RECORDS FOR THIS EXERCISE START

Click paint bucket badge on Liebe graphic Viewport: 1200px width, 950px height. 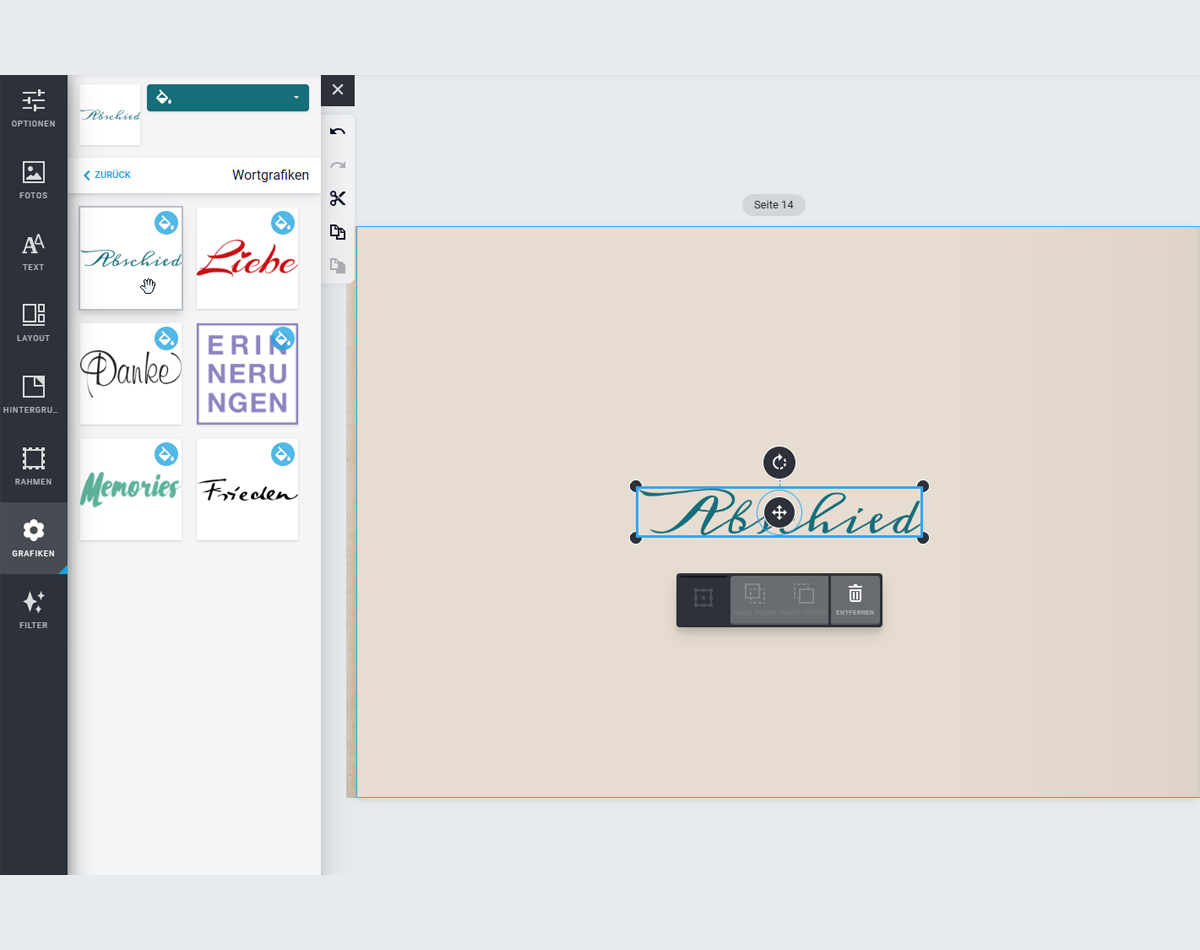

RECORDS FOR THIS EXERCISE END
RECORDS FOR THIS EXERCISE START

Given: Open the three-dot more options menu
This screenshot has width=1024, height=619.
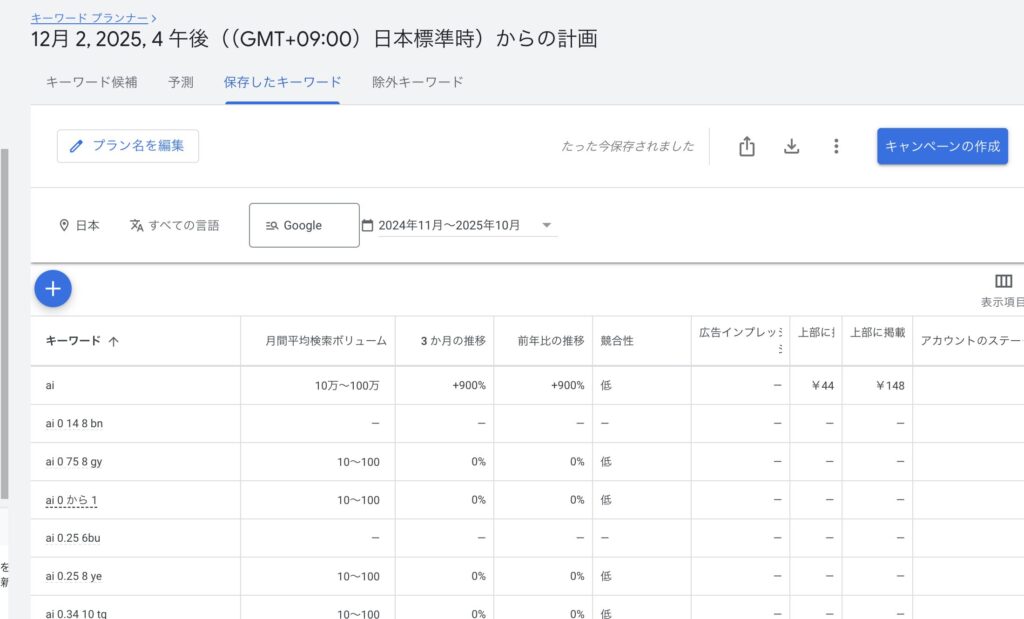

RECORDS FOR THIS EXERCISE END
RECORDS FOR THIS EXERCISE START

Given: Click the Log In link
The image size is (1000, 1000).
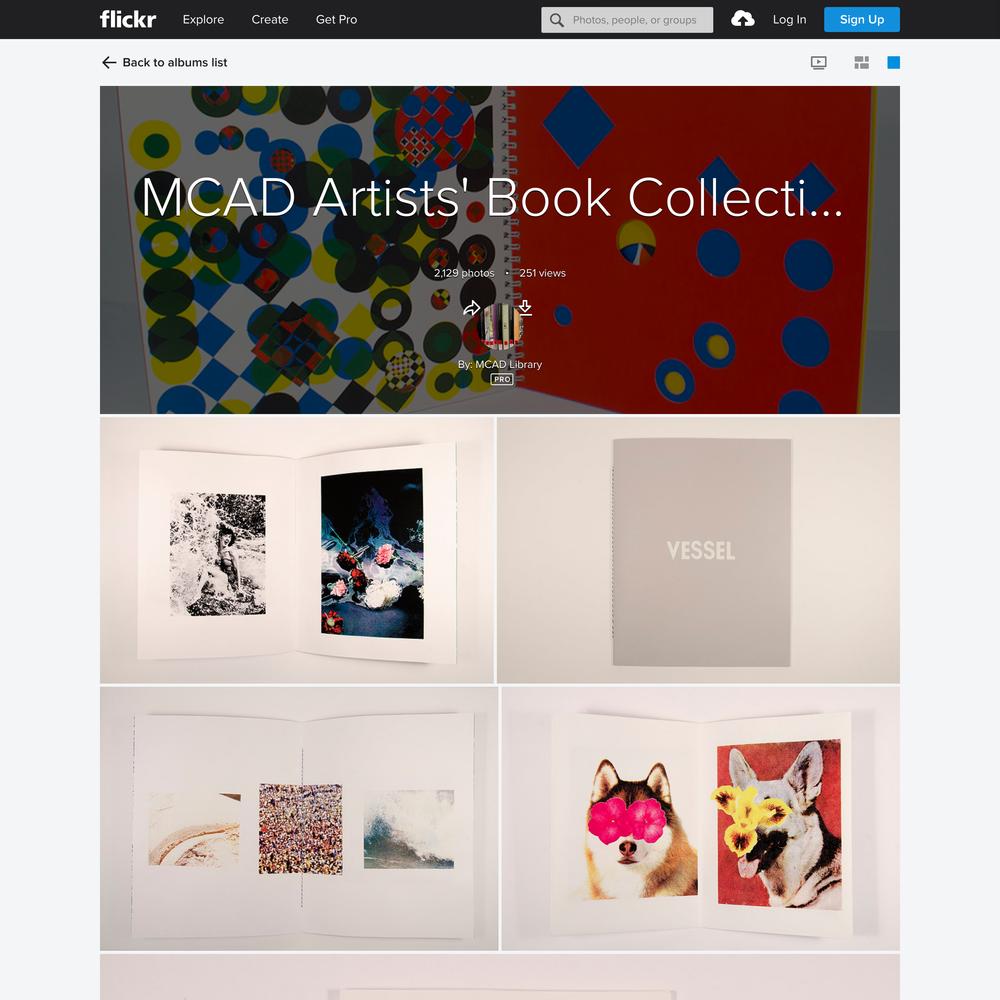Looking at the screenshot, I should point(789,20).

RECORDS FOR THIS EXERCISE END

** EXERCISE BRIEF **
From the entries above, write out only the lines starting at the line that holds "Given: Open the three-dot more options menu" and ending at the line that holds "This screenshot has width=1024, height=619.", keeping both and matching them exactly.

** SOLUTION TO THE PROBLEM **
Given: Open the three-dot more options menu
This screenshot has width=1024, height=619.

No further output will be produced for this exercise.